There are rats who prefer to sleep in the litter box over any of the nice stuff


----------



## Rayne333 (Aug 29, 2014)

My kids like the litter box and they have several nice fluffy hammocks slings tubes to sleep in, but lately if I catch them in the litter I move them I hope they get the idea.


----------



## sarah424 (Sep 11, 2014)

I ended up taking the hammocks down and using them as something soft for them to lay on in their igloo, since they threw out all of the cotton I put in there for them! They also prefer to sleep in their tube, but now they switch from tube to igloo. They never once went into the hammock of their own free will, I put them in it and they hopped right out!


----------



## Hedgian (Aug 18, 2014)

One of my rats loves the hammock, it's where he sleeps most of the time. But the other just ignored it completely.


----------



## Cyrix (May 2, 2014)

Nijo, just a tip because you make a lot of threads like this and it probably takes up a lot of your time - every rat has its own personality and likes different things. If you get your rat a toy and they don't use it, it just means they personally aren't interested in it. Do you like every single shirt ever made? If your parents got you a toy or some clothes you didn't like and you didn't use them much, they probably wouldn't need to ask on a parenting forum about it, right?
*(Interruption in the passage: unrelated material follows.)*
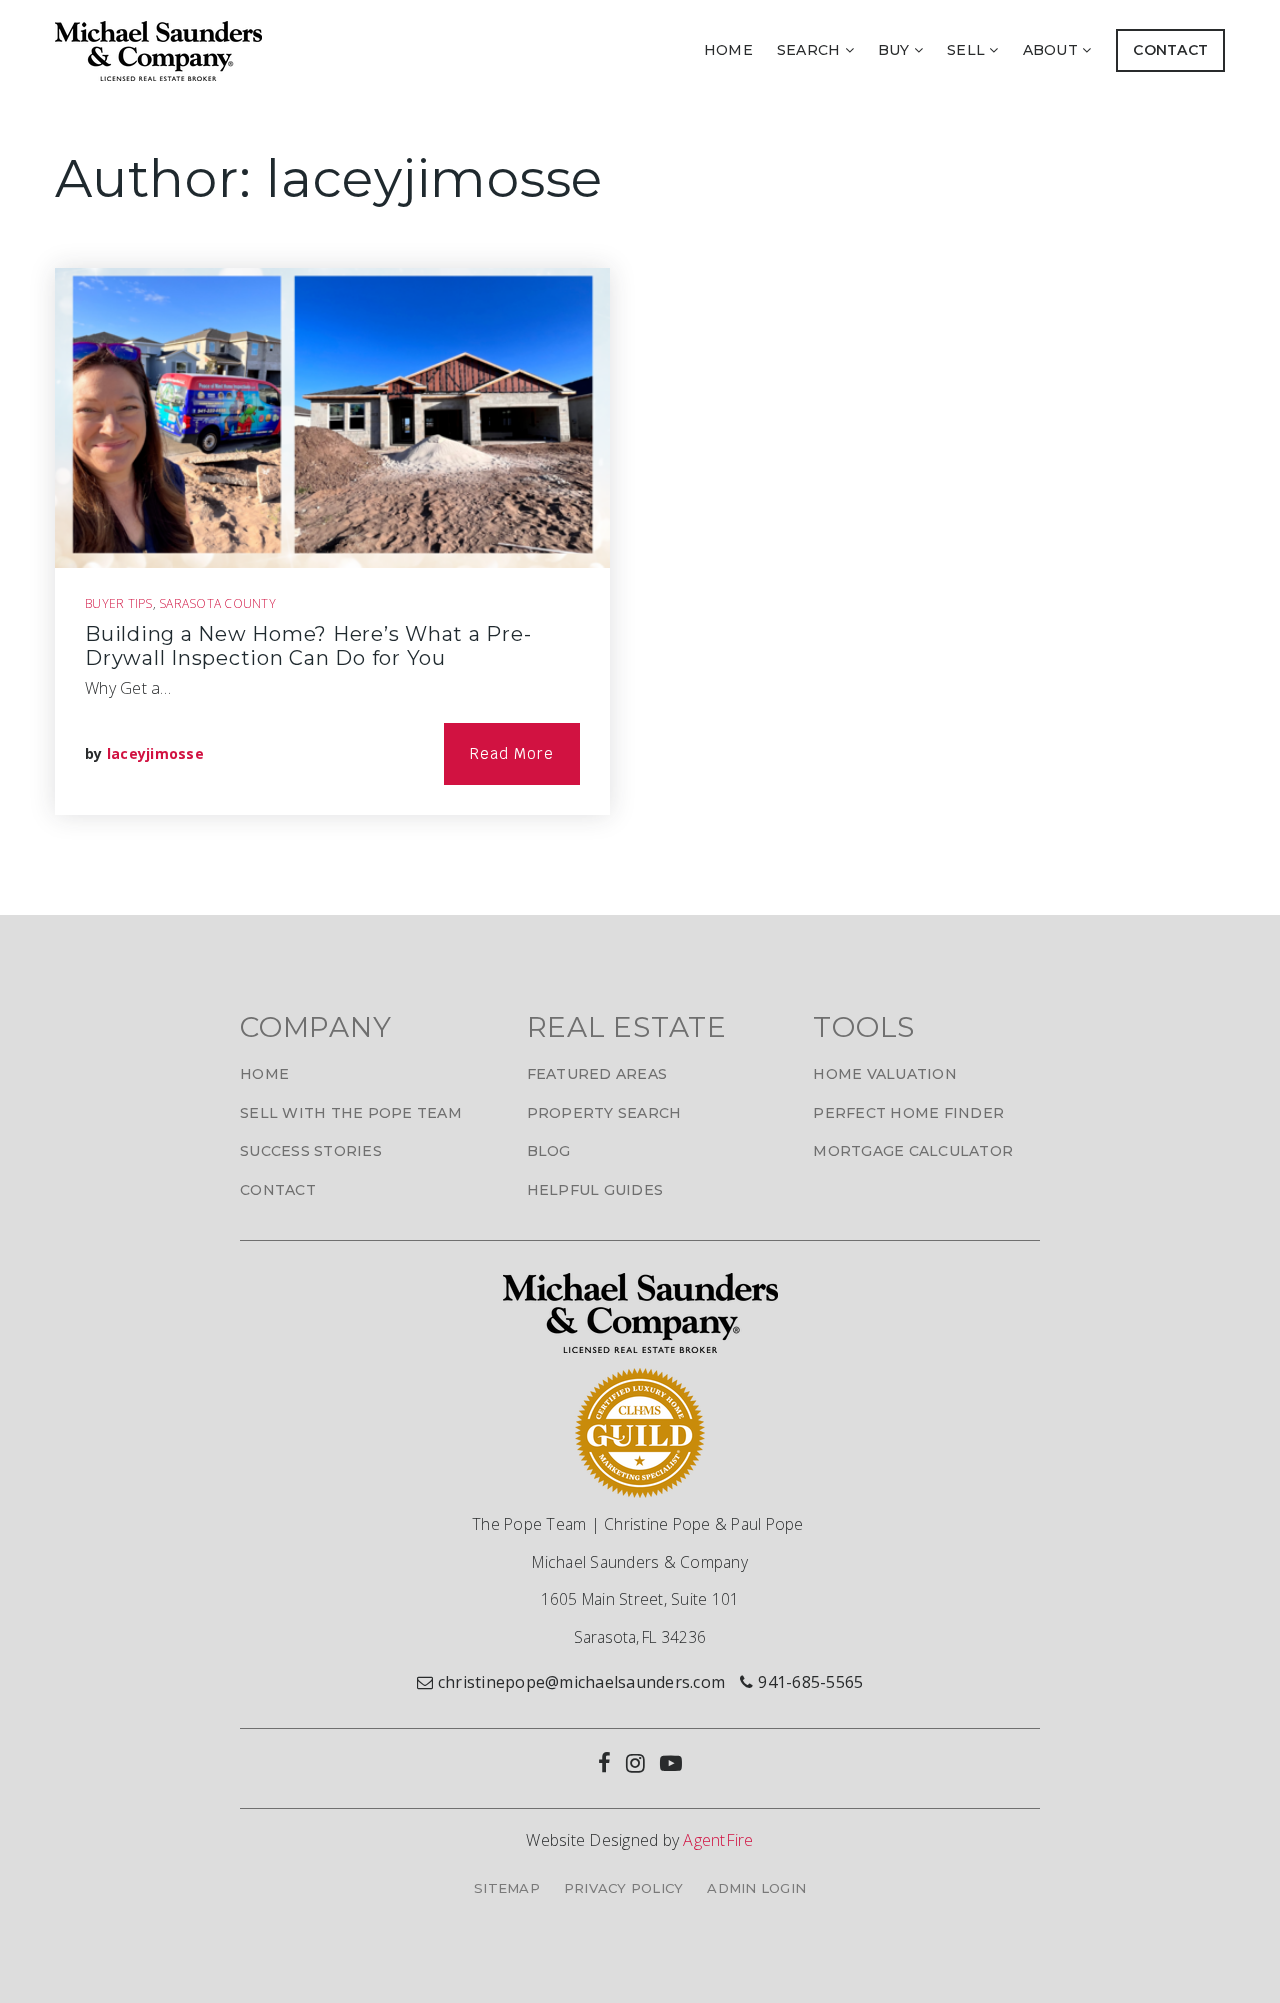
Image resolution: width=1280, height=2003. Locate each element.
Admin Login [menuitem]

Just something to keep in mind, next time your rats don't use something you can think "ok I learned something new about what they like!" and save yourself some effort! It's fun learning all the unique things about your rat!


----------



## Kitterpuss (May 9, 2014)

I noticed you had put some pics of your cage set up in another thread and you have your hammock hung low to the floor of your cage. If you haven't already, try hanging it from the roof of your cage. Rats like to be high up in hammocks. Mine wouldn't touch the hammocks that I had hung lower in my cage, but they love the one right at the top.


----------



## Adeliek (Jul 28, 2014)

I have a rat that will sleep anywhere but in a bed. Under the stairs, next to the litter box, behind the litter box, on the cold hard metal shelves, under the fleece liners, on the wooden shelves etc etc. A nice warm snuggly hammock? No chance. Some rats are just weird


----------



## Zabora (Jun 8, 2014)

Shakespeare hates hammocks. He however loves his hard sputnik and loves to curl up under his cardboard hut with a blanket or two. I dont force him to use the hammocks in his cage. If they dont like it then they dont like it. Nothing you can do about it. It could also be that they are hot and like to sleep on the cool plastic. You might want to try a cooling stone in their cage.


----------



## Cyrix (May 2, 2014)

Kitterpuss said:


> I noticed you had put some pics of your cage set up in another thread and you have your hammock hung low to the floor of your cage. If you haven't already, try hanging it from the roof of your cage. Rats like to be high up in hammocks. Mine wouldn't touch the hammocks that I had hung lower in my cage, but they love the one right at the top.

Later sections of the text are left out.